Dün, bütün gücün tek bir kişide toplanmasıyla ortaya çıkan zulüm örnekleri vermiştim dünya tarihinden...

Ya sonra?

"Zulmedenlere ne olmuş" onu da merak edersiniz belki diye, bugün de "zulümle abad olunmaz tarihi"nin sayfaları arasında turlayalım istedim; "ibret olur" ümidiyle...

GÜCÜNÜ KAYBEDECEĞİNİ

ANLAYINCA İNTİHAR ETTİ

Daha antik çağda zalimliği ülkesinin sınırlarını aşan Şang Kralı Şu, düzenlediği sapkın alemleri finanse edebilmek için halkı vergilerle eziyor, aynı vergilerle sevgilisine ender egzotik varlıklardan oluşan süs bahçeleri inşa ettiriyor, kendisine üzerinden etler sarkan şarap havuzları yaptırıyor, bu adaletsiz ve ahlaksız düzene karşı çıkanları da derilerini yüzmek gibi acımasız yöntemlerle cezalandırıyordu.

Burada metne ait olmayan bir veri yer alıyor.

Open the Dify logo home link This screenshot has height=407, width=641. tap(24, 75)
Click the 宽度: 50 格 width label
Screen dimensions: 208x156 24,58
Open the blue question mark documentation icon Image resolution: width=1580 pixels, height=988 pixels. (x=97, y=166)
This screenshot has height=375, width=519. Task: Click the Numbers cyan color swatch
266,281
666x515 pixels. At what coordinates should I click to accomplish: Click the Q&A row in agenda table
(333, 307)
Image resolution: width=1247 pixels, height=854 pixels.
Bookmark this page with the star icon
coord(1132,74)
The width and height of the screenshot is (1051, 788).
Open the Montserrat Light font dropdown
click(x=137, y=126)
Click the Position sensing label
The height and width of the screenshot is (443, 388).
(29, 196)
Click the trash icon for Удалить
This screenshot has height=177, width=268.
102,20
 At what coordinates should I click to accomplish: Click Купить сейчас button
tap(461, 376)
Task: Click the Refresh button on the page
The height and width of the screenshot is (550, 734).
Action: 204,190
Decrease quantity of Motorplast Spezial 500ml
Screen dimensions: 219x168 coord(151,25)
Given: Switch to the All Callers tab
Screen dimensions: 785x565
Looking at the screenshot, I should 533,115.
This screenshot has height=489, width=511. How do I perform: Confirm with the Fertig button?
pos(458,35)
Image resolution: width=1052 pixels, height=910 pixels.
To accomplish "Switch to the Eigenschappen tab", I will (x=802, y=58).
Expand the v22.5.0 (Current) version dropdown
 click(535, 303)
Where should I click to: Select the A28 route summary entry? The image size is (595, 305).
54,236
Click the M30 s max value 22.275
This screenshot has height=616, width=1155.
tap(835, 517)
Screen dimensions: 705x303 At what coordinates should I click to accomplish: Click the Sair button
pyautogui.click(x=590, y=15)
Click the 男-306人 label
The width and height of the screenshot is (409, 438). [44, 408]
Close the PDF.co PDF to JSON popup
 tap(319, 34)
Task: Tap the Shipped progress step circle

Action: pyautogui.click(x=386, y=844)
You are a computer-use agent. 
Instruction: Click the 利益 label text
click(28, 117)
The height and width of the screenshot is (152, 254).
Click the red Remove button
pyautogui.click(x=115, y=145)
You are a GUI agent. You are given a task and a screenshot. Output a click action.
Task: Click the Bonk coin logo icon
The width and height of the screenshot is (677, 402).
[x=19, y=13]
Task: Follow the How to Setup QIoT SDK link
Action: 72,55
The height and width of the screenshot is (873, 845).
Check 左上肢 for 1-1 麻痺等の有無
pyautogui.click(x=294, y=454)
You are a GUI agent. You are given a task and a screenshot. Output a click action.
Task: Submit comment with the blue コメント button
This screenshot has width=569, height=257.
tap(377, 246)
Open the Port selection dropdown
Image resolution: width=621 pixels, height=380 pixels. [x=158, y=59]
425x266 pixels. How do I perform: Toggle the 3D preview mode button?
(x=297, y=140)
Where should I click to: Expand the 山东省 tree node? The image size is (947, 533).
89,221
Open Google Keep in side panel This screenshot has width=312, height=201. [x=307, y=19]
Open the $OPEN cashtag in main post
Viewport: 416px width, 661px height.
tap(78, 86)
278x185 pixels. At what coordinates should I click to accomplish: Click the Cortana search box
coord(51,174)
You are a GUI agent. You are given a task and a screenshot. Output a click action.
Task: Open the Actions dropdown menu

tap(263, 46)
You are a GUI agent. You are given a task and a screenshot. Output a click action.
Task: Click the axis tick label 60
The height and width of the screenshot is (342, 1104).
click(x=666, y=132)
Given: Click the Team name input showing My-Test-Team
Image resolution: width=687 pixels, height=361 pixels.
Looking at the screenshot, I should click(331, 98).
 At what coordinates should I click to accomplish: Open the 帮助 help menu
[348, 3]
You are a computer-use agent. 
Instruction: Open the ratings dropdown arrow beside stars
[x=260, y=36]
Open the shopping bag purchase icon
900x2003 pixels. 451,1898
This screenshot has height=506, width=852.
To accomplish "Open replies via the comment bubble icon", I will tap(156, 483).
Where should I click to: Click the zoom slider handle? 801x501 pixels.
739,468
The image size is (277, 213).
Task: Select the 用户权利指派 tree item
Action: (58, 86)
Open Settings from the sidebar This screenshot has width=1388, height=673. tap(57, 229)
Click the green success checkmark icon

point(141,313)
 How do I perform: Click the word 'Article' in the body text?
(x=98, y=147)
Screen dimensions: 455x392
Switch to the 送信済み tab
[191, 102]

Çok uzun süre kimsenin ses çıkarmaya cesaret edemediği Şu, Chou kralına yenilmesinden sonra çıkan isyanda hükümranlığının sona ereceğini anlayınca sarayına çekildi ve intihar etti.

Yeni kral, Şu'nun kafasını, tıpkı onun uzun yıllar kendisini eleştirenlere yaptığı gibi herkesin görebileceği bir yerde kazığa çaktırdı!

KENDİ İŞKENCE YÖNTEMİYLE

BOĞA GİBİ BÖĞÜREREK CAN VERDİ

Agrigentum tiranı Phalaris öylesine gaddardı ki halk arasında "çocukları yiyen bir yamyam" olduğu hikayeleri anlatılmaya başlanmıştı. Phalaris muhaliflerini cezalandırmak için boğa şeklinde bir "ölüm makinası" yaptırmıştı. Cezalandırmak istediklerini yandan kapısı bulunan bu bronz boğanın içine atıyor, boğanın altında bir ateş yakılıyor ve boğa ısındıkça içindeki kişi de yanarak, acı çığlıklar içinde can veriyordu. Boğaya kurulan mekanizma, bir yandan yanan insanların dumanını tütsü bulutlarına çevirirken, bir yandan da yanan kişinin çığlıklarını boğa böğürmesine çeviriyordu.

Yirmi sene devam eden bu zulüm rejiminden sonra devrilen Phalaris de trajik biçimde bu boğanın içinde vermek durumunda kaldı son nefesini. Yıllarca işkence yaptığı halkı onu bronz boğasının içinde diri diri yanarak ölmeye terk etti.

ÖLÜMSÜZLÜĞÜ ARARKEN

KENDİ SONUNU HAZIRLADI

Çin'in ilk imparatoru Çin Şu Huang kudretini ancak yasaklarla pekiştirebileceğine inanıyordu. Yönetiminin geçmişle karşılaştırılıp eleştirilmesini önlemek için tıp ve kehanet kitapları dışındaki bütün kitapları yok ettirdi. Kitaplarını yakmadıkları anlaşılanlar ya idam ediliyor ya da yüzleri damgalanarak işçi olarak çalıştırıyordu. Kendisini eleştiren devrin 460 aydınını sözde bir mahkemeyle yargılayıp diri diri gömdürmüştü.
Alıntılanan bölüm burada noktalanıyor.